This Popular US Airline Does Not Allow Large Dogs On Flights

Pets are part of the family. That said, it makes perfect sense that you'd want to bring your four-legged friend along for an adventure — whether that's hitting the road on a trip with your pet in an RV or jetting off on with them by your side on an international vacation. After all, there are few things better than making new memories with the people — and animals — you love, and a family vacation can be the perfect moment for just that.

Deciding to bring your pet on a trip takes a little more planning than usual. First, there's the question of how much pet owners need to budget for travel. Then there's the issue of gathering up all the documents — including, believe it or not, their own dedicated pet passport — that you need to meet the requirements of your destination. Lastly, there's the matter of whether or not you can book pet-friendly accommodation.

However, before worrying about the budget and documents, the most important thing you need to do is find the right airline for your trip. And for pet-accompanied travelers looking to see which airline could be the best choice for their trip, there's one specific name that you might want to reconsider — especially if you're traveling with a large dog: Spirit Airlines. How come? Well, Spirit doesn't transport dogs in the hold, and any pet that does fly with them needs to fit into a small carrier under the seat in front of you.

Traveling with your dog on Spirit Airlines

Per their pet policy, Spirit Airlines — which currently services 47 destinations countrywide, as well as 28 destinations across the world — does not, under any circumstance, allow pets to travel in the cargo hold. Instead, only domestic animals that fit inside an 18" x 14" x 9" carrier are allowed to board. Along with this, pets must be kept inside their bag at all times and stay under the seat in front of you. Ultimately, this means that owners of large dogs who are considering flying with Spirit will simply have to leave their furry pal at home. Service animals of any size are permitted, though keep in mind that Spirit only recognizes service dogs (no other species).

In addition to their size requirements, Spirit also has an additional set of guidelines that pet owners must follow. Some of these include providing a rabies vaccination certificate for flights to Puerto Rico, as well as general rules like ensuring that the pet is at least eight weeks old, does not exhibit any signs of being ill or aggressive, and that it can stand upright and move around comfortably in its container. Finally, Spirit also recommends that travelers book this service ahead of time, as only six pets are allowed per flight.

As for international travel, it's worth nothing that Spirit Airlines does not allow pets of any kind to travel onboard. Keep in mind that this rule doesn't apply to registered service dogs – though, note that Spirit does not consider emotional support dogs eligible.

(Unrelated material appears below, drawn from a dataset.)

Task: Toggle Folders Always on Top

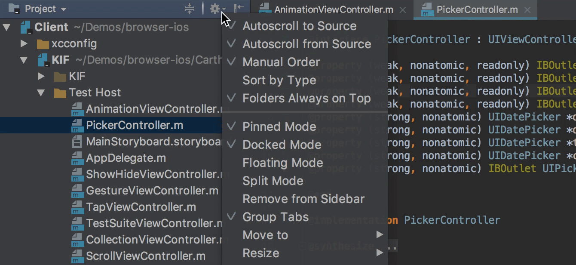Action: pyautogui.click(x=306, y=98)
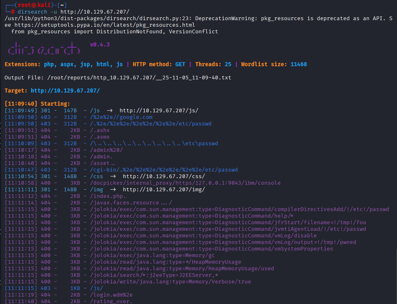Screen dimensions: 397x304
Task: Open the redirect link http://10.129.67.207/img/
Action: (164, 189)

Other options to consider for pet-friendly travel

Unfortunately, Spirit Airlines isn't the only U.S.-based airline to have cut their pets-in-cargo service. Popular names like United, Southwest, Delta, and American also don't allow dogs to travel in the baggage compartment, with some making an exception for active-duty U.S. military personnel or State Department Foreign Service officials. While each airline's reasoning is different, it mostly ties back to safety concerns. In fact, companies like United eventually got rid of their service after multiple incidents — including the death of some travelers' beloved pets.

However, this doesn't mean that your pooch-friendly vacation is done for. Nowadays, there are still two airlines willing to make the trip with large dogs onboard. For starters, a great option is Hawaiian Airlines. Its carry-on pet fee is currently set at just $35 each way within the state of Hawaii and $125 for flights into North America. In addition to this, the in-hold fee is $60 within Hawaii and $255 to other North American destinations. Alternatively, Alaska Airlines is also a great option. At the time of writing, its in-cabin and cargo transport fees are both set at $100.

If none of these options works, why not try planning a long-distance road trip with your pet instead? Not only will this decision help you avoid all of the hassles of air travel, but it also means you won't have to worry about size requirements — giving you more time to enjoy the journey.